In 2005, Thomas Friedman wrote a book called The World Is Flat: A Brief History of the Twenty-First Century. This best-selling book opened our eyes to the increased globalization going on in our world today. No longer in existence are the looming national barriers that kept us from communicating, trading, and doing business in other countries. Friedman made some astute observations, and we would do well to take them into consideration. After all, concerning ourselves with international issues should be a part of our everyday lives.
That may be a strong recommendation, so here’s how I back it up. Over the last few weeks we have (or should have) heard about all that is going on in Venezuela. These riots don’t just affect Venezuelans; they affect all of us. We live in a world of Facebook, Twitter, YouTube, and Instagram, allowing information to be spread in milliseconds. Indeed, we are bombarded with information—information about our friends’ lives, information about celebrity breakups, and even information about new high scores on games like Candy Crush. Information in itself isn’t the problem. What’s important is what we do with it.
Over the last few years you may have heard about the End It Movement, an advocacy campaign to end sex slavery, a global multi-billion dollar industry. But you see, sex slavery isn’t just happening in other countries—it’s here in the US as well. That’s why we should care. Just because we may not see it, doesn’t mean it doesn’t exist.
Many times we’ll hear about events like the protests in Venezuela or even the End It Movement, and our response is to simply “like” the post, or if we’re bold enough, we might retweet or share it. But what if there is more we could do? What if there was a better way to care for our brothers and sisters abroad? I believe there is a better way.
This better way is different for everyone. For some people it’s as simple as spreading awareness—in the case of Venezuela this is necessary because the government is actively censoring media outlets. In other cases it’s as simple as taking a picture with a red ‘X’ on your hand, signifying that you’re “in it to end it.” This awareness is important in the sex slavery industry because the men, women, and children who are victims need a voice.

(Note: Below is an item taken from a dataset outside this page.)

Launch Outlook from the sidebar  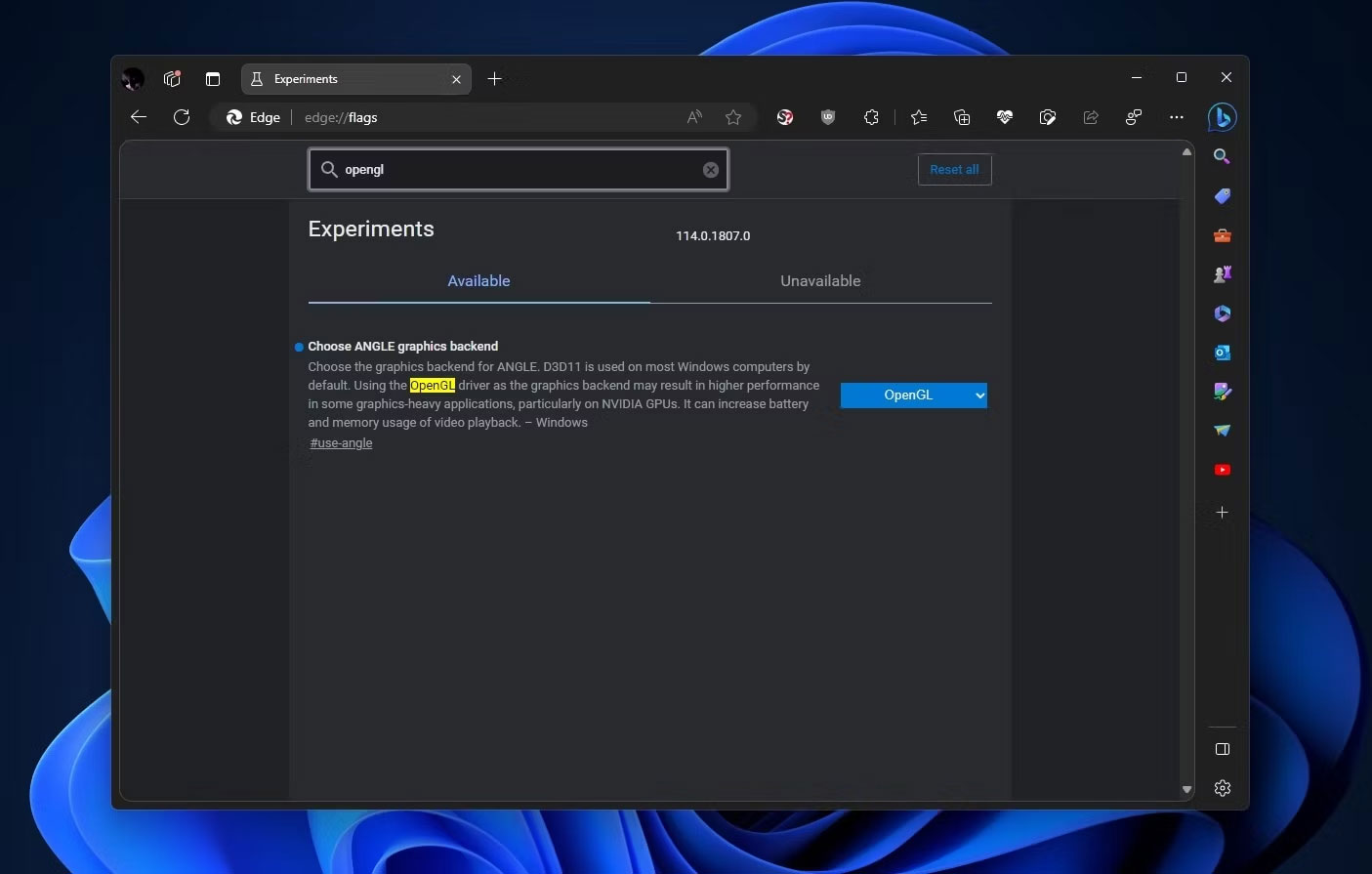(x=1222, y=353)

For others, the better way means getting involved socially, physically, or even emotionally. It means getting off of your couch and going to these cities, these homes, these street corners, and standing up for what you believe in.
I recently met some people who are doing this very thing. My friend Jason has two jobs. The first is selling life insurance. The second is traveling to West Africa, undercover, to find and save sex slaves. Another man I met is named Ben. He has a few vocations as well—one being making movies in Hollywood. The second is helping create safe houses for the men, women, and children he has helped free from sex slavery.
Ben and Jason are “in it to end it.” I am too. So whatever cause it is that you’re fighting for, make sure you’re fighting for something. That’s what life is all about.